__YOUR INSTRUCTIONS__: Retype the entries from the line with "The image size is (558, 226)." to the line with "coord(259,900)", both included, character for character.

Target position records
□ □ □

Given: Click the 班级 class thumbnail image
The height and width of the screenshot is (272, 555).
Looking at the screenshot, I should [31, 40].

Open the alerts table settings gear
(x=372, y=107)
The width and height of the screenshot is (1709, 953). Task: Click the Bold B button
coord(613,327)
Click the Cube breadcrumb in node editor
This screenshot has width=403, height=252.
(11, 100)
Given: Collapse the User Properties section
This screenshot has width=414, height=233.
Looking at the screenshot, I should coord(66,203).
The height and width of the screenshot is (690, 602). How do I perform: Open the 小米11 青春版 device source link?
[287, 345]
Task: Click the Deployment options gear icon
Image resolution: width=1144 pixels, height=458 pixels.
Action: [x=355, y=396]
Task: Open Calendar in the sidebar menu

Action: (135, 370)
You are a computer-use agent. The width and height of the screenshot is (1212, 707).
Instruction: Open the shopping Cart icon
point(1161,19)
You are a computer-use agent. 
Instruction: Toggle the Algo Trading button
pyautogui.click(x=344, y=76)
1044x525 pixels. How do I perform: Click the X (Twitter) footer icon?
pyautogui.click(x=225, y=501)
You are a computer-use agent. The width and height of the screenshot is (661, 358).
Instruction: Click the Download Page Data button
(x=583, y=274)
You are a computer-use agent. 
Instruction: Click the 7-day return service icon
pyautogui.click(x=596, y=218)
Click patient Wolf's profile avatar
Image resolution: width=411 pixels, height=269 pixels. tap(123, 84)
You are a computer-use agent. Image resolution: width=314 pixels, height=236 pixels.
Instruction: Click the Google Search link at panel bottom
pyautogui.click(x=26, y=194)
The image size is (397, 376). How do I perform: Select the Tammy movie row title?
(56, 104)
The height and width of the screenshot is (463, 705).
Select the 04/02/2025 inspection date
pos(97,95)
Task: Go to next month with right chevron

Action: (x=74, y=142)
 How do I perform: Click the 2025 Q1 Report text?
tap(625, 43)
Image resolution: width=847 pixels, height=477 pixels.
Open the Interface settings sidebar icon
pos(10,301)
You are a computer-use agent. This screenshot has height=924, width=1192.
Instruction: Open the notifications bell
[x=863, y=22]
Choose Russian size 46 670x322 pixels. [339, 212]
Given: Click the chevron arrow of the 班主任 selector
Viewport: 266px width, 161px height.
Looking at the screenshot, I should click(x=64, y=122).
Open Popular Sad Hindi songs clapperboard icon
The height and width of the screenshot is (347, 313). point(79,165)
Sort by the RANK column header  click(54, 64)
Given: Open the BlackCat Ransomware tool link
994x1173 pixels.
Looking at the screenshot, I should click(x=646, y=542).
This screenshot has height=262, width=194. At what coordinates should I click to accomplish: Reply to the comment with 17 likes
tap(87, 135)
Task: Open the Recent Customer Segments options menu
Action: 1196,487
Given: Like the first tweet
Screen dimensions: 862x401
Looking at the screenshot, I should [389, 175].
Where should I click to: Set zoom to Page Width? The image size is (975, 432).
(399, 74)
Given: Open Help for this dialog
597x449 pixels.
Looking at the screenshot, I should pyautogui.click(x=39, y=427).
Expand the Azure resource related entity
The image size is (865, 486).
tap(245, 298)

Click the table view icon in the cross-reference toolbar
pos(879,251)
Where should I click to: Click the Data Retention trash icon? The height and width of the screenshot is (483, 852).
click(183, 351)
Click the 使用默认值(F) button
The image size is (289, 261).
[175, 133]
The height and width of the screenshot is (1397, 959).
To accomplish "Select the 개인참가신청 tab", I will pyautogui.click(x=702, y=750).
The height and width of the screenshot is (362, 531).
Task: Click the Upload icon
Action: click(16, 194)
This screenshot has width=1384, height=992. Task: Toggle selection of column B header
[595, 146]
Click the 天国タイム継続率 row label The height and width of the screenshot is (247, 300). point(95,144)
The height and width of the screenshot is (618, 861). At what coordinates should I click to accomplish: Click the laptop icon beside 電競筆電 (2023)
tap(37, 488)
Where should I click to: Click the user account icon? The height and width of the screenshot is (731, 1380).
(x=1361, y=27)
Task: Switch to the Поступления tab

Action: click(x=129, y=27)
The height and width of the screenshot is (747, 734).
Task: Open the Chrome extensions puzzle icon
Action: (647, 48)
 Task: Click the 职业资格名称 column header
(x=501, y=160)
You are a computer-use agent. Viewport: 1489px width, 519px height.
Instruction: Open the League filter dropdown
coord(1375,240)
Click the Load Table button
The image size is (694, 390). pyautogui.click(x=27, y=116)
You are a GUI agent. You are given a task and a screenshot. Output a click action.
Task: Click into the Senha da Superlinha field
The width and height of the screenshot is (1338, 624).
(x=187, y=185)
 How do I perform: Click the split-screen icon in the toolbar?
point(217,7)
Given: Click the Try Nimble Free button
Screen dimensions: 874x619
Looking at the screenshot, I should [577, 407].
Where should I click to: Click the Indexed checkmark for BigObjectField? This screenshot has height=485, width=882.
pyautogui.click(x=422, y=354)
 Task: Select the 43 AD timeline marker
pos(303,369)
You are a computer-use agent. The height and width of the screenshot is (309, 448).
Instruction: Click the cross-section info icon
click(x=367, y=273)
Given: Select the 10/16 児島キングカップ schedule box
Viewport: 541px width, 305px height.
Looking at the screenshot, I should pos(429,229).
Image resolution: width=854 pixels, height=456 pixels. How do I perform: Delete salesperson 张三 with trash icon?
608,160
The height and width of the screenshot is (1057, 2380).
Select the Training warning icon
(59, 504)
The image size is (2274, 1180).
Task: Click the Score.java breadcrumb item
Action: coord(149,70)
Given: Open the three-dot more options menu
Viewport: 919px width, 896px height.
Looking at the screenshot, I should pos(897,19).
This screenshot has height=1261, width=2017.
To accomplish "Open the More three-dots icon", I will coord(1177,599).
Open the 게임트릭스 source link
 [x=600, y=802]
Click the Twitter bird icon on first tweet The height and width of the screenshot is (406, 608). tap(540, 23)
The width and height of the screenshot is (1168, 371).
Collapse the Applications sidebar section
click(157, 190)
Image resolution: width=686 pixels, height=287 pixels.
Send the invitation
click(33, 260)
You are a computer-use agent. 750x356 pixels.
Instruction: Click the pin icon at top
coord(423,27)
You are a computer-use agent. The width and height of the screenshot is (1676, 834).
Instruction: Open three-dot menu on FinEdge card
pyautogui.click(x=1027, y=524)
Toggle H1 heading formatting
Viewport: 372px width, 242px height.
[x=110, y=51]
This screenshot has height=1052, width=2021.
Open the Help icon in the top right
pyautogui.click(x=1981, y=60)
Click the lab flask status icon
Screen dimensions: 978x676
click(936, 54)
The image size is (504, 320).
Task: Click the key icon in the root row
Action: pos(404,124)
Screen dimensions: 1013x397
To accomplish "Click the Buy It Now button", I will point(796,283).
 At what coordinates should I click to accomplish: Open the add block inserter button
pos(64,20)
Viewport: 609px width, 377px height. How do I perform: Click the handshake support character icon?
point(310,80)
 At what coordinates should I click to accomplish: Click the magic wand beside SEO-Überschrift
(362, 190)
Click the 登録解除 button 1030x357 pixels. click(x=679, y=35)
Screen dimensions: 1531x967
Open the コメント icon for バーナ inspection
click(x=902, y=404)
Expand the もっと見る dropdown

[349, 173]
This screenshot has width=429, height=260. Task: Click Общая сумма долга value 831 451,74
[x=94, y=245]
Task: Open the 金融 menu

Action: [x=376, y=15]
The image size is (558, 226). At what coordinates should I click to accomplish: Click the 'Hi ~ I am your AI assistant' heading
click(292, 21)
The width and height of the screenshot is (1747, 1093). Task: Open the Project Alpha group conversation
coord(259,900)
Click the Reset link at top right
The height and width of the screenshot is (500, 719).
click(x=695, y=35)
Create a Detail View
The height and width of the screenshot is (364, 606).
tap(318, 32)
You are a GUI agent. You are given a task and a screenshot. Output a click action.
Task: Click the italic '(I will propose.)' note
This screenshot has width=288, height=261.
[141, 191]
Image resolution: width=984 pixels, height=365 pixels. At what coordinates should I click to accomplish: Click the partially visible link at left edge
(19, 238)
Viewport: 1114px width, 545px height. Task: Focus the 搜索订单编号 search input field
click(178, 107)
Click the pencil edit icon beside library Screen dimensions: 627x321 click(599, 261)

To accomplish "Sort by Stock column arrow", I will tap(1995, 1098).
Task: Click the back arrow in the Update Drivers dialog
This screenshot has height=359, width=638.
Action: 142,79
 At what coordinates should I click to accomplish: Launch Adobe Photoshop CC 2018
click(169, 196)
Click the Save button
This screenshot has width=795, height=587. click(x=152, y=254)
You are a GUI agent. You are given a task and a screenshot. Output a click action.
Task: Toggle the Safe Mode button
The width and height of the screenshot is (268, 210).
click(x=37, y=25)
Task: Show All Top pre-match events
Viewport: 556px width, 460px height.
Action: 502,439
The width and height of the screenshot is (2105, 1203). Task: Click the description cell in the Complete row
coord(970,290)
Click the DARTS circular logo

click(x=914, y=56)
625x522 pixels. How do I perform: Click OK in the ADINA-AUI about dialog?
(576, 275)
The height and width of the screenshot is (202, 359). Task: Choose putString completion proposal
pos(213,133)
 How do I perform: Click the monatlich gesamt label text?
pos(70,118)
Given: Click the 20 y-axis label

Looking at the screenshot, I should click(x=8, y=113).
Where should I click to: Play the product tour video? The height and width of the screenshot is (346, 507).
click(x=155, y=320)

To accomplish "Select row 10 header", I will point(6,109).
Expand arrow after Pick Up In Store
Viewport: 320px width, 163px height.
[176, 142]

□ □ □

__WORKED SOLUTION__:
The image size is (558, 226). At what coordinates should I click to accomplish: Click the 'Hi ~ I am your AI assistant' heading
click(292, 21)
The width and height of the screenshot is (1747, 1093). Task: Open the Project Alpha group conversation
coord(259,900)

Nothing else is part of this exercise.